[Passage provided]
---------------
How to generate a human friendly unique ID in Pyth

2019-02-04 18:22发布

问题:

How do I generate a unique ID value that can be easily passed on via phone or email, that can be easily remembered while still not being easily guessable.

I am using database. But as I am giving away the ID to people I do not want it to be bound to a database. I could do something with the unique ID I already have in database, but cannot use it directly, to avoid it being guessable.

I am using Python and have tried using uuid, but uuid is too long to be human readable.

Is there any way to create a human friendly pronounceable ID?

回答1:

What you want to do is stitch together syllables to create pronounceable pseudo words. You can create syllables in any language you like to make up words that can be pronounced and communicated but don't actually mean anything.

Here is an article about how one person created human readable UIDs for speaking them phonetically and some of the pitfalls.

Read the above link for just some of the pitfalls you should consider when taking an approach like this.

You could just use a string of alphabetic letters but present them as the NATO phonetic alphabet instead of just the alphabet.



回答2:

For emails, what I use is:

from base64 import b64encode
from os import urandom
key = b64encode(urandom(9))

You can increase/decrease the length by changing the number. Sometimes you will get + and / characters and you can strip them out if you like.

Edit: Since you also want to pass them over the phone maybe b32encode(urandom(5)) would be a better choice since it wont give you any lowercase or unusual characters.



回答3:

How about something like Amazon's payphrases? Convert the binary ID to a sequence of english words.

If you want something with the same range as a UUID, you need to represent 16 bytes. To keep it reasonable, restrict the phrase to 4 words, so each word represents 4 bytes, or 65536 possibilities, so you'll need a dictionary of 262,144 words.

EDIT: Actually on reflection what might be better is a sort of mad lib sentence - it will restrict the number of needed words and may make it easier to remember since it has a grammatical structure. It will need to be longer, of course, perhaps something like this:

(a/an/the/#) (adj) (noun) (verb)(tense) (adverb) while (a/an/the/#) (adj) (noun) (verb) (adverb).



回答4:

Sure, but it requires a few more restrictions on your problem space, namely:

  1. There is only one thing generating unique IDs
  2. Your items have some concept of a title
  3. You can persist a list of strings

Then you'd do something like:

_UID_INTERNALS = set()

def getID(obj):
    if hasattr(obj, 'UID'):
        return obj.UID
    title = obj.title.encode("ascii", errors="ignore")
    title = title.lower()
    title = "-".join(title.split())
    if not title:
        title = "unnamed-object"
    UID = title
    num = 1
    while UID in _UID_INTERNALS:
        UID = title + str(num)
        num += 1
    _UID_INTERNALS.add(UID)
    obj.UID = UID
    return UID


回答5:

Here's a uuid-based example. Adjust the 1000000 to increase or decrease the range of your ids. Since you're reducing the range of the id, you'll probably have to check to see if the ID already exists.

>>> import uuid
>>> hash(str(uuid.uuid1())) % 1000000
380539
>>> hash(str(uuid.uuid1())) % 1000000
411563
---------------
[Material shown]
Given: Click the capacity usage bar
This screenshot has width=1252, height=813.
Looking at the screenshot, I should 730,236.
---------------
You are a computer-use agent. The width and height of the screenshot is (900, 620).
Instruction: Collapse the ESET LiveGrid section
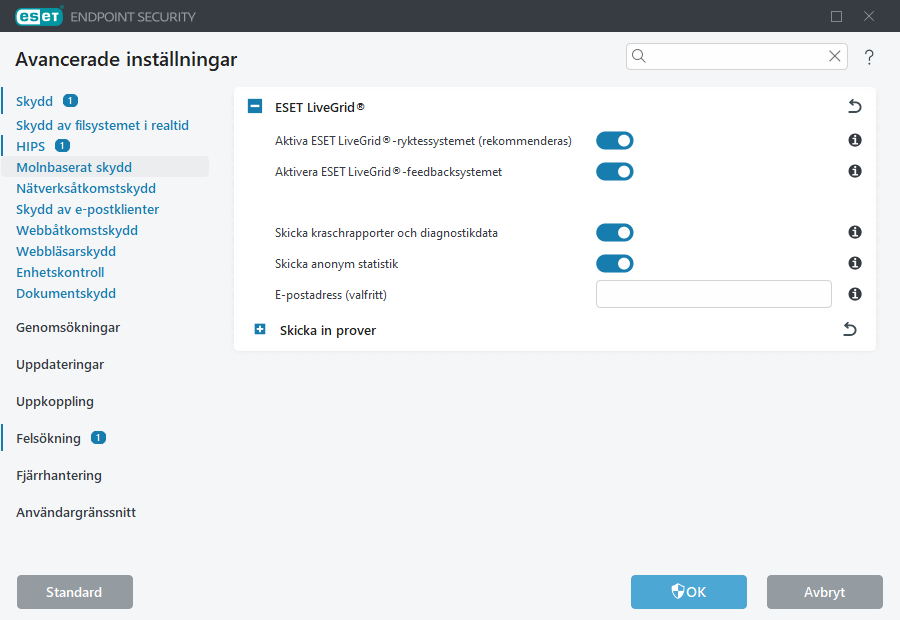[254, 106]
---------------
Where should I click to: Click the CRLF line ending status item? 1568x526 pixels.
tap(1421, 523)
---------------
In the thread about human-friendly unique IDs, why does the edit in the second answer suggest b32encode(urandom(5)) for IDs that will also be given over the phone? Rely only on the thread about human-friendly unique IDs.

It won't produce any lowercase or unusual characters. That makes it a better fit than the b64encode version, which can produce + and / characters.